It’s no secret that my retirement planning didn’t work out the way I wanted to. That’s the whole point of this blog. I’m dealing with continuing to live my retirement life NOT according to my lifelong plan.
What was my retirement lifelong plan?
My retirement planning was a two-parter. The first part was to retire young by selling everything and downsizing to a smaller abode and living off my investments plus work part time. That part came true 100% in 2001. The second part was to sell everything again, buy a low cost condo in Florida and invest all my money wisely and retire young with absolutely no working at a job whatsoever. I was in the process of doing this in 2014 when we found out DH was not as healthy as he was supposed to be. I thought that by marrying a younger man than myself (six years younger, to be exact) I’d have someone young and fresh to take care of ME in my old age. That part of my retirement planning didn’t work out either.
So, I had to backtrack, sell the condo and move back into the downsized home. It’s at this point (2016) that my retirement stalled. I had absolutely no idea what to do after this point, except retreat and lay low. DH’s health became the Number One priority. I also had to make a financial adjustment to the fact that I wasn’t living in a $180,000 Florida condo with $500,000 in the bank. I was living in a $500,000 home with only $180,000 in the bank. Instead of living on $50,000 a year, I was going to have to learn how to live on $25,000.
You might think the natural solution here is to sell the $500K home and move. But that’s not so easy. DH now has serious health issues and can NOT move away from his medical team. Also, I’ve been twice burned on real estate. I lost $100,000 after a ten year ownership of a Newport, RI beach house. And I just about broke even selling the Florida condo. That’s two real estate strikes against me. I have no intention of making it three. I think a massive move right now would probably kill DH. I don’t think he could handle the stress. Plus, it only costs us $816 a month to live here. I don’t think we could find any other place else to live as cheaply as we do right here.
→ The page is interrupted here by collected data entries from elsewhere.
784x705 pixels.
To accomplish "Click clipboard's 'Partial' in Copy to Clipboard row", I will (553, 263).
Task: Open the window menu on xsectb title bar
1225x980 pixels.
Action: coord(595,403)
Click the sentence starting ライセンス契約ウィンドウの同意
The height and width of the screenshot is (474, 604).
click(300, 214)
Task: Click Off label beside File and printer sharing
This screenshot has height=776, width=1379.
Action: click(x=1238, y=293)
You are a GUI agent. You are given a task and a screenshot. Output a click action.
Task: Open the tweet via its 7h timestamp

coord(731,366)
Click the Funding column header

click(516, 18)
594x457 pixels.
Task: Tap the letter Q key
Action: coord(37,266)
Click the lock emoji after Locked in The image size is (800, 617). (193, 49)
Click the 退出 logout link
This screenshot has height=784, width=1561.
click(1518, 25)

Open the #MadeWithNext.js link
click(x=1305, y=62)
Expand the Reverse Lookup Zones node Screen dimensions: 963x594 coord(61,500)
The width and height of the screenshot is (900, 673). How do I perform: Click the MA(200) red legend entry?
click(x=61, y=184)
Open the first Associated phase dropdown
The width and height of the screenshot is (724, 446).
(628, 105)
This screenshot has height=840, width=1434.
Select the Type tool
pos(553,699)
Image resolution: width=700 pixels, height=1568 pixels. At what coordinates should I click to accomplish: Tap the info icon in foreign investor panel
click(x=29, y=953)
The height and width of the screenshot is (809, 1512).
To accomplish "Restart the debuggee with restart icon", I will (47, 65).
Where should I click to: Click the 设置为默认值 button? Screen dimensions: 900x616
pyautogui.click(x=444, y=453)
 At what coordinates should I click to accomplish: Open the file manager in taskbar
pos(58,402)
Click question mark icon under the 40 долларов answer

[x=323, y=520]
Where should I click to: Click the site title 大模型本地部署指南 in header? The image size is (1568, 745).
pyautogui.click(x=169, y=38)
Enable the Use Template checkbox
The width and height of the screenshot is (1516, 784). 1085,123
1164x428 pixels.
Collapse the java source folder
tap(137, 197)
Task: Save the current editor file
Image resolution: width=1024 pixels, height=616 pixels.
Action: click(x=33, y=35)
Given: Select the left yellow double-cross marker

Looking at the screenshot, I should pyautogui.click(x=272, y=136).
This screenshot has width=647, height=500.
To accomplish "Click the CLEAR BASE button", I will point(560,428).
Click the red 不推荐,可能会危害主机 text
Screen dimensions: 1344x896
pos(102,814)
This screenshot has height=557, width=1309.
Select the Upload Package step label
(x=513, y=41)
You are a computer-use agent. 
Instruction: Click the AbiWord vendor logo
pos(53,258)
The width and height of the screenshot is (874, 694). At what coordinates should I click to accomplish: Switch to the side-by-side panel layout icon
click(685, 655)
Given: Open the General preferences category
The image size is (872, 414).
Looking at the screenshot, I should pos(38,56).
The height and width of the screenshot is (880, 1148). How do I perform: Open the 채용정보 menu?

Now starts all my midnight financial regrets and angst. Why did I spend so much money? Why did I take so many vacations? Why did I buy so many new cars? Why did I give my kids so much money to buy their own condos and pay off their own student loans? Why did I buy and trade in perfectly good RVs for different models? Why did I spend so much money period? Why? Why? Why?
Why didn’t I know what was going to happen to me? Why didn’t I plan better for the future? These last few years have been nothing but regrets for me. It’s time for me now to brush off my regrets. What was done was done. I made the best decisions I could, at the time, based on the information I had on hand. At that time! What I learned from my new situation, however, in the end, made me a much better person.
I have a much better relationship with my adult children than I ever did before. I see them regularly, am included in many family functions and my grandchildren run to hug me when they see me. I’m more involved in my community. Instead of running away, I’m staying put. I’m embracing the surroundings that have always been here but I kept searching for it somewhere else.
I seem to be managing my money better. I’m more mindful of my financial situation. I feel as if I have finally mastered my money at age 68 than at any other time in my life. I have no qualms cancelling things or going without in order to keep me flush and in the black.
Maybe this was the retirement I was destined for all along? I did dream and imagine myself living in a mortgage free home, free of debt and RVing coast to coast in as many National and State parks as possible. The end goal was when ‘Assisted Living’ or a nursing home rang my doorbell, the goal was to sell and afford an end-of-life lifestyle.
There’s a quote reference I like from Margaret Manning of Sixty And Me on How To Live Without Regret After 50: Don’t get stuck in self-defeating thought loops . Acknowledge what happened and move on. There is a quote that I love from the movie Slumdog Millionaire: “Everything will be OK in the end – and if it’s not OK, it’s not the end.”
I think everything is OK now. I didn’t last week. But today I do. I had to get some toxic things and some toxic people out of my life before I could move forward. I also had to spend a lot of time just thinking. When I came to realize that if nothing had ever happened to me, I’d still would have wound up exactly where I am today. That was a true eye opener.
Lao Tsu said: ‘If you are depressed you are living in the past; if you are anxious you are living in the future; if you are at peace you are living in the present.’ I’m at total peace right now. Everything is fine. We’re living well. Bills are getting paid on time. We have a nice roof over our head, food on the table, friends and family to love and love us back. Thinking about numbers was causing me grief. My life is NOT about numbers. It’s about having ‘enough’. And that is exactly what we have: enough.
More advice: If your regrets feel overwhelming, take steps to reengage with the world. Join an exercise class, establish a daily ritual of walking in the park, take up dancing. Whatever you do – do something! As you develop your body and mind, you will build up the energy to face your regrets without fear.
Finally, remember to give yourself a break. Not everything needs to be rationalized and sorted through. Sometimes the best way to deal with regrets is just to smile at our foolishness and move on. You’re human, so don’t expect yourself to be anything else.
I was a very foolish girl. But I’m a much smarter retiree.
Live well and prosper, my friend. Live well and prosper.